I am terrible for reading celeb mags, and they are full of preg announcements and I do frequently think why do i torture myself with this stuff!!!

I think what it is for me is, that watching or reading these articles on IF stuff, helps me continually test where I am at with my own coping and grieving process. As the lovely Emma said, I too find it helps force me to let out little chunks of grief as I go along, rather than me trying to live in constant hiding, denial or avoiding the whole topic of pregs, babies, If tx etc because as we all know it is just not possible in life to sadly avoid all this, it is and always will be around us in some shape or form. 

I try to live by the face the fear type mentality  , not the easiest way to tackle things (!!!!!) but Iam just hopeful it will help me in the long run   but when I am crying my eyes out watching such programmes I do think am I completely   

Love
Hippy
xxxxx


----------



## Ermey (Aug 17, 2004)

Personally I avoid these things with a barge pole, as I feel my emotions are unpredictable enough and giving me enough pain and distress without stirring them up unnecessarily.

having said that, once in a while I get to the stage where I feel I am carrying around this huge burden of lead in my heart, and a lump in my throat, but nothing will come out. Although I can feel the tears inside, they don't seem ready to actually let me cry. when it get like this occasionally I do 'torture' myself in the ways you've described, usually being mysteriously drawn to the discovery channel which has endless birth, preg and baby progs.
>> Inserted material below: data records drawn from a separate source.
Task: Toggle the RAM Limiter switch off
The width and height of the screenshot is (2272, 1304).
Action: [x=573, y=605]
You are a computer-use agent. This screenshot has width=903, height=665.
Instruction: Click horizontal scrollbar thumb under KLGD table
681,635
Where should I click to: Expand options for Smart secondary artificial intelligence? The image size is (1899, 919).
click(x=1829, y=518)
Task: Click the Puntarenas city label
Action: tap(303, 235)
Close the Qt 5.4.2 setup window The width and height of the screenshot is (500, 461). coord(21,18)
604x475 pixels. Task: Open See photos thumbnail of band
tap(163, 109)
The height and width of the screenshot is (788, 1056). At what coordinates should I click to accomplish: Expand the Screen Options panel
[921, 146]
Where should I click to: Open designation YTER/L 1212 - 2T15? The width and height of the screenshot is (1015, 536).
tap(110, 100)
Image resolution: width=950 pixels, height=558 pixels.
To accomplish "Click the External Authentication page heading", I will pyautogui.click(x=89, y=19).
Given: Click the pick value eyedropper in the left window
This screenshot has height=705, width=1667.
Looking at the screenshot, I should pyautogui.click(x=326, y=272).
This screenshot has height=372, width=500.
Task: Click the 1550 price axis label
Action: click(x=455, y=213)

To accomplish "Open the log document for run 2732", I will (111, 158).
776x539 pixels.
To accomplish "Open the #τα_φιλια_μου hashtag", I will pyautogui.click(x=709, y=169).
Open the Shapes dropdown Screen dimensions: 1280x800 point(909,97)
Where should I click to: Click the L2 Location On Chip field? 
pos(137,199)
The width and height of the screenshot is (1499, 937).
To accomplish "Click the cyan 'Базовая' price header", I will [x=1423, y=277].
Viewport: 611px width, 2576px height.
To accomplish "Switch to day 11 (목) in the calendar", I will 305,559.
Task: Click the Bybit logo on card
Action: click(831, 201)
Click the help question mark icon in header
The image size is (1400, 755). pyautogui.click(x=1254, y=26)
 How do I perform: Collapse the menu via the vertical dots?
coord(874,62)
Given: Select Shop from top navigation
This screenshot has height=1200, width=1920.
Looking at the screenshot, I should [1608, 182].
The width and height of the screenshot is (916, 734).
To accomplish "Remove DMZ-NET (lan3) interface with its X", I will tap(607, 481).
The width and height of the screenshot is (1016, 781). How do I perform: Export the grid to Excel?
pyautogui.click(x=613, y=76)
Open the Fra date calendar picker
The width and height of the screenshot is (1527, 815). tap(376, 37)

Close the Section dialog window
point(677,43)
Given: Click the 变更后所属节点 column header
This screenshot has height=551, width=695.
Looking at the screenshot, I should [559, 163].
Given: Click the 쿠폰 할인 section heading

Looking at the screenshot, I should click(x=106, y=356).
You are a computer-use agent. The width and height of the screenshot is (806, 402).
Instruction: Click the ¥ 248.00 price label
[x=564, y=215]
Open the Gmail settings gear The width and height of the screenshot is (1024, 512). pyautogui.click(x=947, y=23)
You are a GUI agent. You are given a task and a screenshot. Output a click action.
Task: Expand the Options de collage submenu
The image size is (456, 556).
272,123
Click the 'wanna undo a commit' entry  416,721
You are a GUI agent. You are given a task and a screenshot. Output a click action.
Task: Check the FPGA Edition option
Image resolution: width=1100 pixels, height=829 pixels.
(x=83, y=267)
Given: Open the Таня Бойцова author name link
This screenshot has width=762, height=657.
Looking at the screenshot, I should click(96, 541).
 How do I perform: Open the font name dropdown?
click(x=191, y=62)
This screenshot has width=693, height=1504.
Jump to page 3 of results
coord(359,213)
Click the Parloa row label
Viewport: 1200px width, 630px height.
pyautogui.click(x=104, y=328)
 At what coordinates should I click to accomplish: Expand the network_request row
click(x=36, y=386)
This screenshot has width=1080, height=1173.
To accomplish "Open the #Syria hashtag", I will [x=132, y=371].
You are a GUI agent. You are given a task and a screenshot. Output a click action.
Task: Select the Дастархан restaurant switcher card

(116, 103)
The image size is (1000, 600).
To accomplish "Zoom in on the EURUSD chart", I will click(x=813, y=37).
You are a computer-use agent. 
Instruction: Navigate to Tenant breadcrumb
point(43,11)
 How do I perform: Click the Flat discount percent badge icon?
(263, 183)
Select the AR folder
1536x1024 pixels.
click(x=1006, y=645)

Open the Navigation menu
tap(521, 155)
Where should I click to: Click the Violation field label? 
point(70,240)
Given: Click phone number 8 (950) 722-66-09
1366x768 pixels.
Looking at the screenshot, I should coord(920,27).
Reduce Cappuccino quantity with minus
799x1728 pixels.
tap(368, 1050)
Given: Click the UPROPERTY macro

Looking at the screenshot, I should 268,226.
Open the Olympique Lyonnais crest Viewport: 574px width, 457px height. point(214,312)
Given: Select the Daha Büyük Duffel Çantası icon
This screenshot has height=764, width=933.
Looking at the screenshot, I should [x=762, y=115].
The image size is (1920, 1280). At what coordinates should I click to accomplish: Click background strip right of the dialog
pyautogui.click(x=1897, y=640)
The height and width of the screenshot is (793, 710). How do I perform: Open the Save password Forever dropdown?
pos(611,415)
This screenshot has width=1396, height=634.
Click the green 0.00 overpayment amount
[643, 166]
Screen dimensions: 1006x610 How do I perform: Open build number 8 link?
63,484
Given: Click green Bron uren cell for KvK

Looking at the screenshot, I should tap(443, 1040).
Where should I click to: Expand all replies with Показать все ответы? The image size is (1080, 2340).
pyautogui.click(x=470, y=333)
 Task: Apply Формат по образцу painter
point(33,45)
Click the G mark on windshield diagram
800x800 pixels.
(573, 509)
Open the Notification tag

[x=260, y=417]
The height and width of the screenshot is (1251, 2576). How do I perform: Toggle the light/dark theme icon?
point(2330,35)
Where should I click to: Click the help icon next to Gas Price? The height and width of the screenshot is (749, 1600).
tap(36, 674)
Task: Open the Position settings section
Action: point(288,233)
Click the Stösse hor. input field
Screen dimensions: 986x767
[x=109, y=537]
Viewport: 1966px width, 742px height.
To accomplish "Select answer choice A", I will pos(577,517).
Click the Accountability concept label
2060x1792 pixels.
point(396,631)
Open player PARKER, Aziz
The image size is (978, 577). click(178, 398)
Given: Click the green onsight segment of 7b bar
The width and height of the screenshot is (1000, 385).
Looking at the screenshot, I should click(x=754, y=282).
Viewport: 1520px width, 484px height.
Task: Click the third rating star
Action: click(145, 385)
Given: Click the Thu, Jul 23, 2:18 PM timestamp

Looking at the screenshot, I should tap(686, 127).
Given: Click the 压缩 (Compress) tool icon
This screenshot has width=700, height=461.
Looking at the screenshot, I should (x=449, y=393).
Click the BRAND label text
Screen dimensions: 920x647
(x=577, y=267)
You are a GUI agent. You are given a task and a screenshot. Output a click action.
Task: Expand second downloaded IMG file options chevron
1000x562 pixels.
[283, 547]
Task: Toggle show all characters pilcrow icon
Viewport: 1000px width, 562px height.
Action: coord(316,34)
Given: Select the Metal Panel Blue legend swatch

And yes, they make me howl.

I see it as a bit like squeezing a nasty spot or a boil......it brews up to a head and then once you've forced all the gunk out you feel so much better....


----------



## lukes (Sep 25, 2005)

I have just done exactly what you all talk about, and have just watched the IVF prog on demand even tho. I knew I was already upset.  I think it is just that it makes me feel less lonely in my pain.  Watchibg others struggle in such a similar way to myself, lets me know that I am normal, and the way we all respond is just as anyone would do, it is not that we are mad, dumb or need a life as I think some people think sometimes! I cry with them and I think it muct help?! Lukes


----------